En six saisons sur le World Series, Frédéric Pomarel est maintenant un technicien reconnu. Aussi bien pour les performances de son équipe (deux podiums cette saison) que par son look. Même aux Fidjis, le pays roi du rugby à 7, les enfants retournent leurs casquettes quand ils le croisent. Un hommage en somme car l’entraîneur de l’équipe de France ne quitte que rarement son couvre-chef fétiche. Elle est aujourd’hui devenue sa marque de fabrique sur le circuit. « En réalité, je suis simplement quelqu’un de pratique. Je n’aime pas prendre le soleil. Alors quand je l’ai dans le dos sur le terrain, je mets la visière à l’envers. ça m’arrive aussi de la mettre en travers quand le soleil est de côté ! Mais je me fais engueuler par ma fille. Elle me dit que j’ai l’air d’un mauvais rappeur. Et si je suis mal rasé, c’est juste de la paresse. »

Mais s’il est difficile d’évoquer un style, ce look n’est pas étranger à sa vision du rugby et de son rôle : « C’est peut-être pour dépasser le modèle de l’entraîneur de sa génération qui veut tout imposer à celle qu’il entraîne, qui n’est pas forcément à l’écoute des gens qu’il a en face de lui. Il faut être plus centré sur l’autre que sur soi pour faire en sorte que les joueurs expriment tout leur potentiel. Donc, la barbe, la casquette, les mots que l’on utilise, ils sont plus dirigés vers ceux qui les reçoivent que pour celui qui les met ou les émet. C’est ma façon de voir la relation entraîneur, entraîné, avec un projet partagé. Je laisse de la liberté, j’essaie de ne pas être intrusif mais je sais recadrer et pêter mes colères pour aider le collectif. » Un style, une liberté de ton qui ont su séduire Jean-Claude Skrela qui a assisté aux premières loges à l’ascension de l’ancien emploi-jeune du Lot à entraîneur de l’équipe de France en partance pour Rio : « Il n’est pas langue de bois et ça lui a déjà joué des tours. Il a aussi son look bien à lui mais le plus important, c’est de ne pas changer. C’est important de ne pas jouer un rôle, d’être soi même. Il est comme il était au début et il ne faut surtout pas qu’il change.»
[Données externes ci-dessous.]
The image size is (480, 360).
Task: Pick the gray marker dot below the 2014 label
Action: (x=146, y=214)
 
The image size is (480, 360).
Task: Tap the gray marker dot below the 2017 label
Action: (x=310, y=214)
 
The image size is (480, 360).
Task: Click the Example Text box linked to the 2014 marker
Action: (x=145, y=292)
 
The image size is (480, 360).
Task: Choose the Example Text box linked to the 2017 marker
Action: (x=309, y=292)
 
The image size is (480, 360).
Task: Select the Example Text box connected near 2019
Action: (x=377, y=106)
Jean-Claude Skrela peut dormir sur ces deux oreilles, Frédéric Pomarel n’a pas envie de changement et ne rêve pas de revenir au rugby à XV : « Aujourd’hui, je le vivrai comme une punition. Je m’ennuie devant le XV. Bien sûr, je suis toujours intéressé par les phases de forces collectives du XV qui ont leur charme. Mais simplement pour les initiés et ce n’est pas comme cela que le rugby continuera à prospérer en France. Je sais qu’en étant cadre technique d’état, je serai amené à lâcher cette équipe de France un jour. Le plus tard possible j’espère, car je prends mon pied à faire ça.»

Frédéric Pomarel

Né le : 19 mai 1972 à Souillac (Lot)
Poste : ancien demi de mêlée
Clubs successifs : Souillac (club formateur), Nice (1992-1998), Lanzac.
Sélections nationales : France U
Entraîneur : France VII U (2005-2006), France VII Féminines (2006-2010), France 7 (depuis 2010).